Requirement =>
Report how many lines in the items below contain the string "height". Answer with the number alone.

(Interface element items)

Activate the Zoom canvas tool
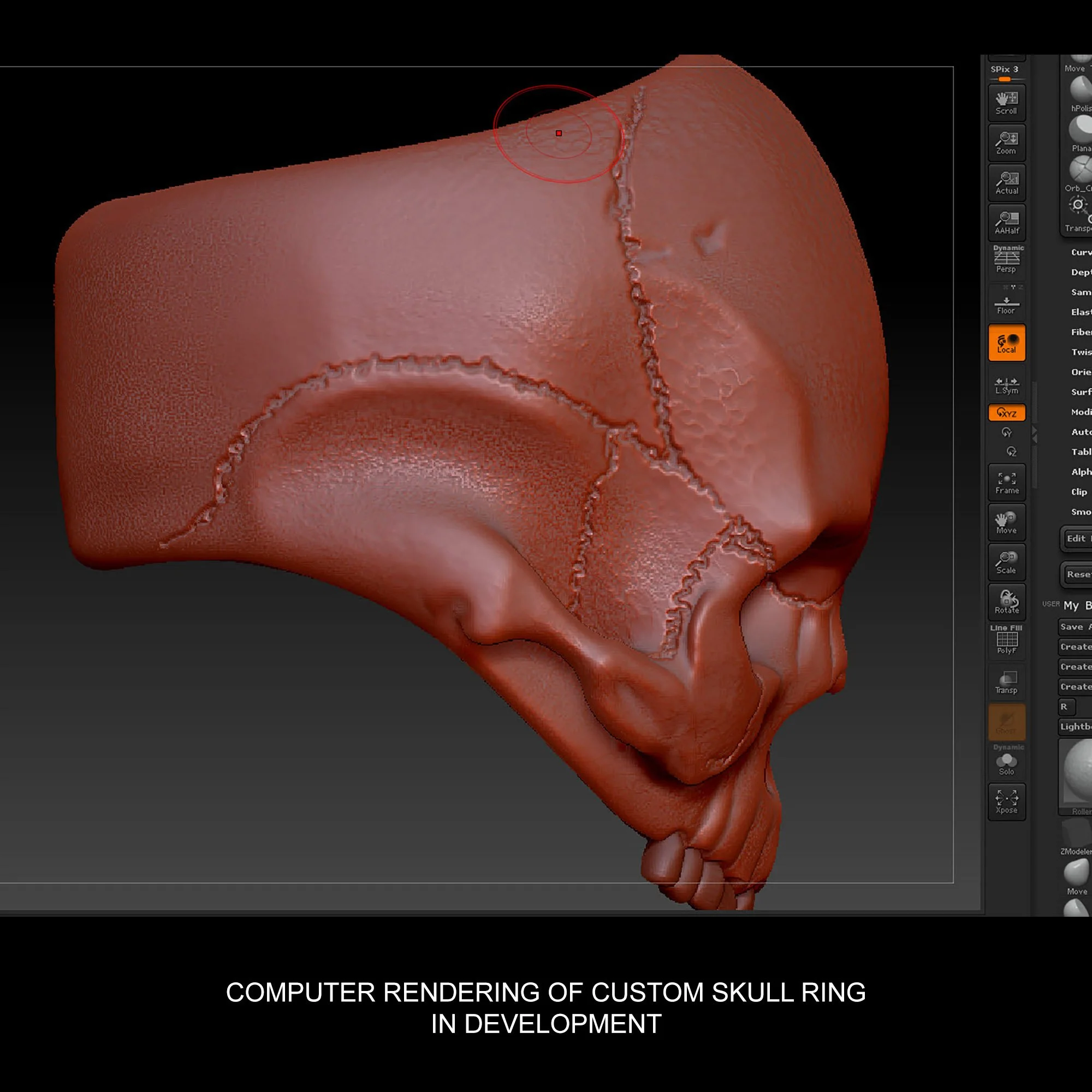 coord(1006,143)
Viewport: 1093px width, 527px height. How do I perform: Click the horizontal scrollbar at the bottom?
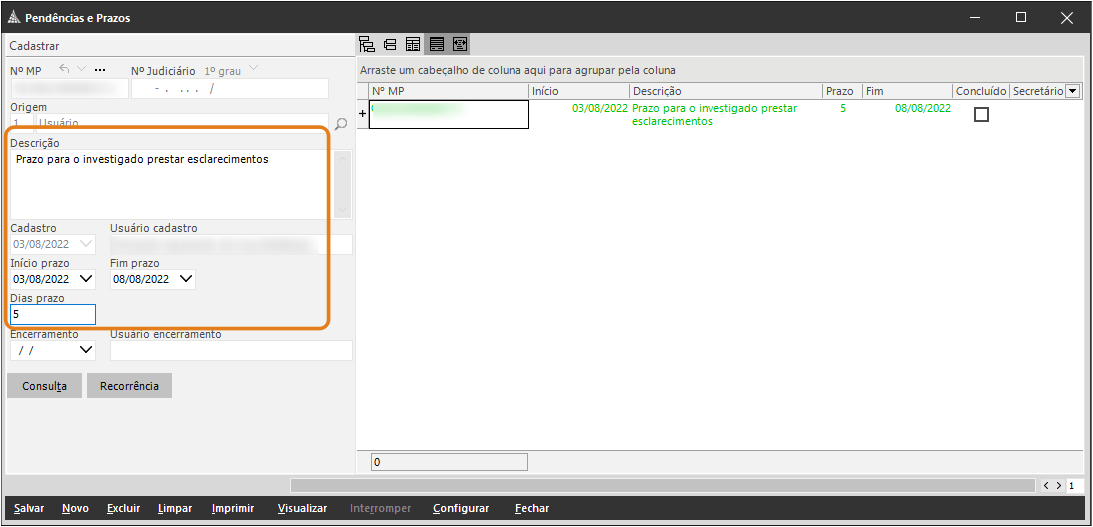(x=660, y=485)
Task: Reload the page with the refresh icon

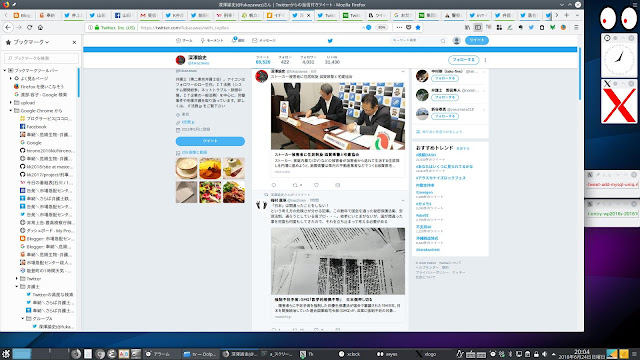Action: click(x=29, y=27)
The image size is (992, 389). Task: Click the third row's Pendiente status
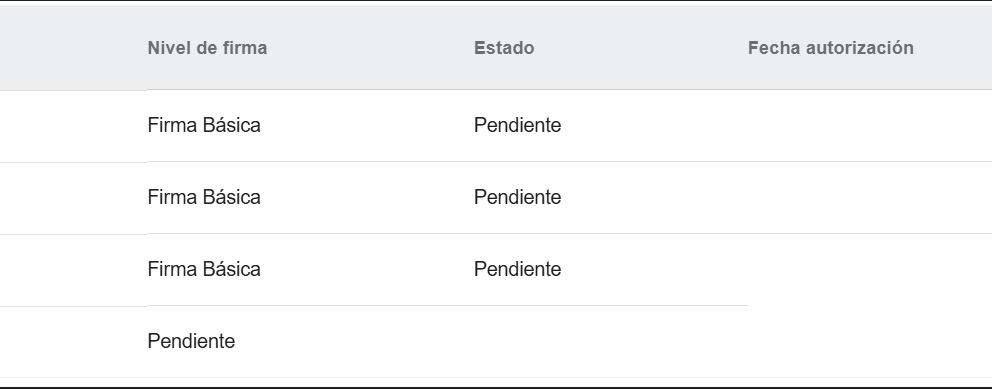[517, 269]
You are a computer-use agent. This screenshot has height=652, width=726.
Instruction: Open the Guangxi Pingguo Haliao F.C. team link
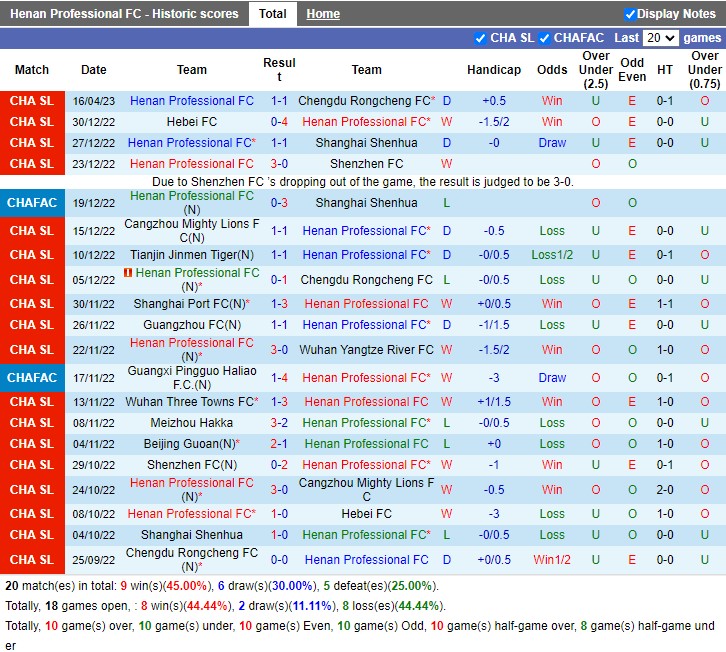pos(191,378)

Task response =>
2